For many retailers, Wright said, fitting rooms are regarded as an evil necessity that typically requires extra staffing and can be an opportunity for theft.

But they provide benefits that online shopping does not, including preventing many returns because the shopper knows they have the right fit when they make their purchase. In fact, about 30 to 35 percent of River Island’s total store sales come from the fitting room.

With Crave Retail, River Island finds, the physical fitting rooms can benefit from some digital features associated more with online shopping—offering recommendations based on shoppers’ interests for instance.

Outfit Builder

The next RFID-based evolution for River Island is to bring more recommendations to a shopper in the form of an “outfit builder.” This, Wright said, can include AI-based data related to what garments are often selected with other specific items, and then the system, built by Crave Retail, begins offering options to the shopper while they’re in the fitting room.

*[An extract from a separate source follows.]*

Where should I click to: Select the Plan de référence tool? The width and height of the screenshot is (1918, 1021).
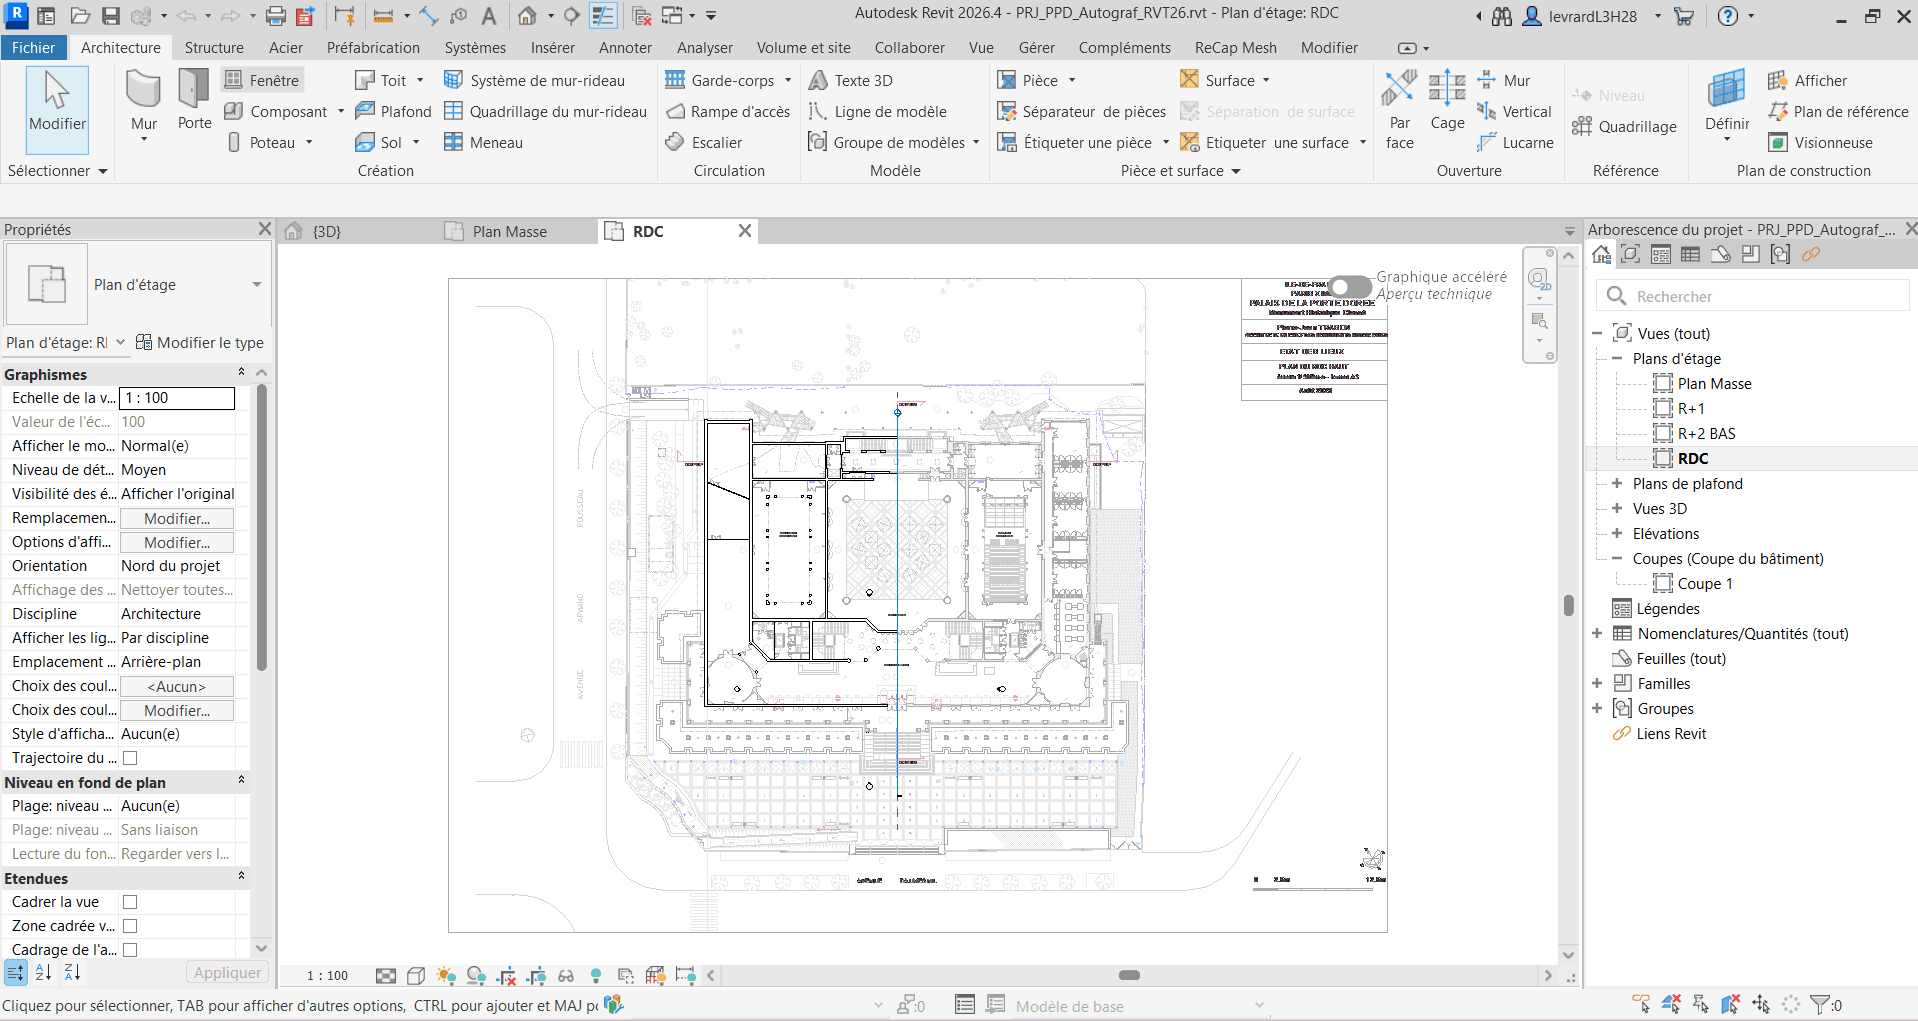(x=1837, y=111)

“That is really going to be a game changer,” Wright predicted, based on the increase in sales that River Island can anticipate with the recommended items in the Outfit Builder.

Additionally, the data provides valuable analytics for the store, said Wright. For instance, with AI, the system can identify trends such as shrinkage as a result of specific items being brought into the fitting room.

“If we know that losses are driving high from the fitting room, we have the data to prove it including when it's happening and what type of product. Then we can target that,” he said.

Global Adoptions of Fitting Room Intelligence

Crave Retail’s smart fitting room is in place at other retailers such as Victoria’s Secret and Under Armour. The technology resulted from the observations of one of the founders, Matthew Cyr, who worked in retail and noted that stores had limited management of fitting room activities.

The company designed and developed the panels with specific engineering to reduce complexity and costs by ensuring tags are read only in a specific fitting room, and other tags in neighboring fitting rooms are filtered out.

According to Cyr, the company’s composable commerce design architecture makes it easy for retailers to integrate existing offline and online solutions into Crave’s platform, such as a store’s point of sale or inventory management software.

What the company now offers, he said, is “an in-store experience platform that gives shoppers an elevated experience for finding product information, product availability, outfit recommendations and on demand service from associates.”

Price Checking Systems

Crave Retail also offers assisted seller kiosks that can replace price checking systems, with a 22-inch interactive screen and RFID tag reader.  It automatically detects the product and displays data about it and makes recommendations. The system works with barcode scanning as well.

Crave Retail has certified integration partners who deploy the solutions in different parts of the world.

There are about 10 million fitting rooms globally, Cyr estimated, and many have become antiquated as the world becomes more connected.

“There's just no chance that in the next five to 10 years those fitting rooms are going to just be these dull empty spaces with no access to service,” he said.

Beyond Customer Interaction

For Wright at River Island, Crave Retail is more than a customer interaction tool.

“That's the front face of it—but it really is a data tool to understand how your store is is working, you can do upselling and cross selling and increase your sales but it's so much bigger than that,” he said. “But it's so much bigger than that."

The analytics that result from the system data offer benefits for security as well, adding, “we understand how losses happen, how much goes out through the front door but we also now understand when it was last seen in the fitting room.”

Key Takeaways:
  • River Island is providing a more seamless shopping experience with its smart fitting room technology that leverages RFID tag reads to identify the apparel shoppers are trying on.
  • The technology not only enables River Island to make suggestion and better server shoppers, but also to view trends for specific products and even head off shrink risks.